In the study, 1005 patients who had received one to four cycles of adjuvant chemotherapy after complete resection of stage IB–IIIA disease were randomly allocated to receive up to 16 cycles of atezolizumab 1200 mg every 3 weeks or BSC. The median follow-up at data cutoff was 32.8 months.
Heather Wakelee discusses the efficacy and safety data from the IMpower010 study, touching on the cost aspect and outlining the key unanswered questions.

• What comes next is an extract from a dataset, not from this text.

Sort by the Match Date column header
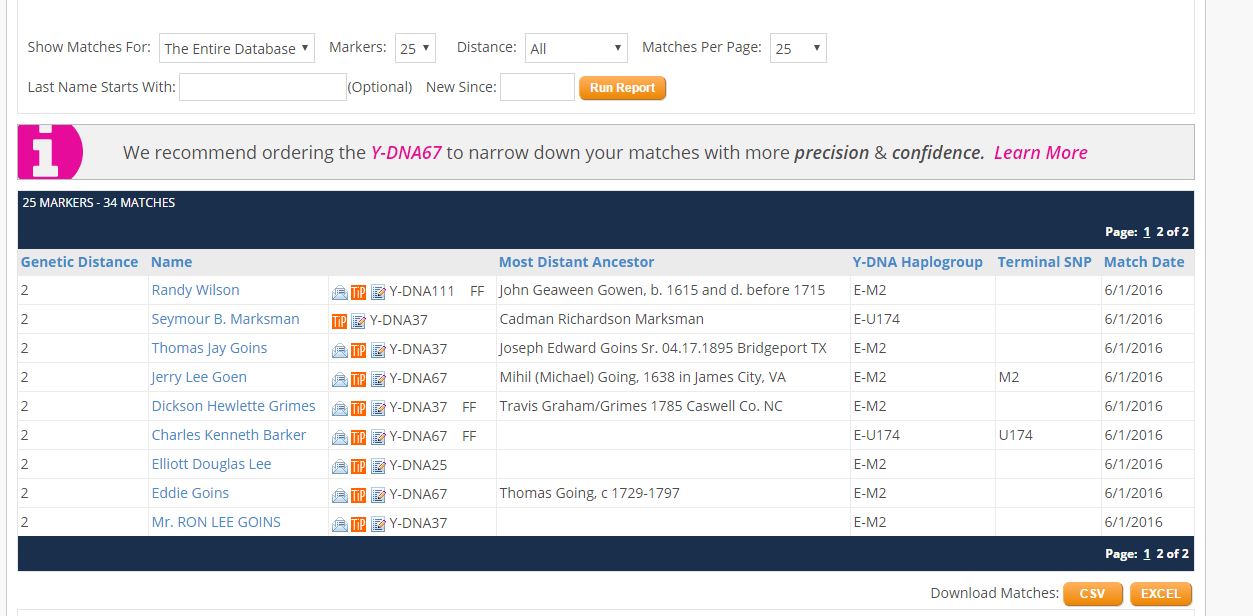Viewport: 1253px width, 616px height. pyautogui.click(x=1143, y=262)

As per the hierarchical statistical testing mandated by the protocol, the researchers initially assessed DFS in participants with stage II–IIIA disease and a tumor cell PD-L1 expression level of at least 1% (using the SP142 assay) and found a significant 34% reduction in the risk for disease recurrence or death with atezolizumab versus BSC.
The median DFS duration was unreached and 35.3 months in the atezolizumab and control groups, respectively, and the DFS rates at 24 months were 74.6% versus 61.0% and at 36 months were 60.0% versus 48.2%.
Atezolizumab treatment also significantly reduced the risk for recurrence or death by 21% relative to BSC among all patients with stage II–IIIA disease, with respective median DFS times of 42.3 and 35.3 months, and 24- and 36-month DFS rates of 70.2% versus 61.6% and 55.7% versus 49.4%, respectively.
Wakelee and colleagues then evaluated the full study population comprising all patients with stage IB–IIIA NSCLC, but although the DFS results again favored the PD-L1 inhibitor (stratified hazard ratio=0.81), the prespecified boundary for statistical significance was not crossed.
“The overall survival data are not yet mature and have not been formally tested” in this interim analysis, commented Wakelee, and added that “[s]afety data for atezolizumab were consistent with its safety profile and no new signals were identified.”
Adverse events (AEs) of grade 3 or 4 occurred in 21.8% of atezolizumab-treated patients and 11.5% of those given BSC. The rate of treatment-related AEs of grade 5 was 0.8% in the atezolizumab group and 18.2% of patients discontinued the PD-L1 inhibitor due to AEs.
“Given the significantly improved DFS outcomes with adjuvant atezolizumab in patients with PD-L1 expression, it is more important than ever to screen certain high-risk people for lung cancer early and detect PD-L1–positive tumors through biomarker testing,” concluded Wakelee.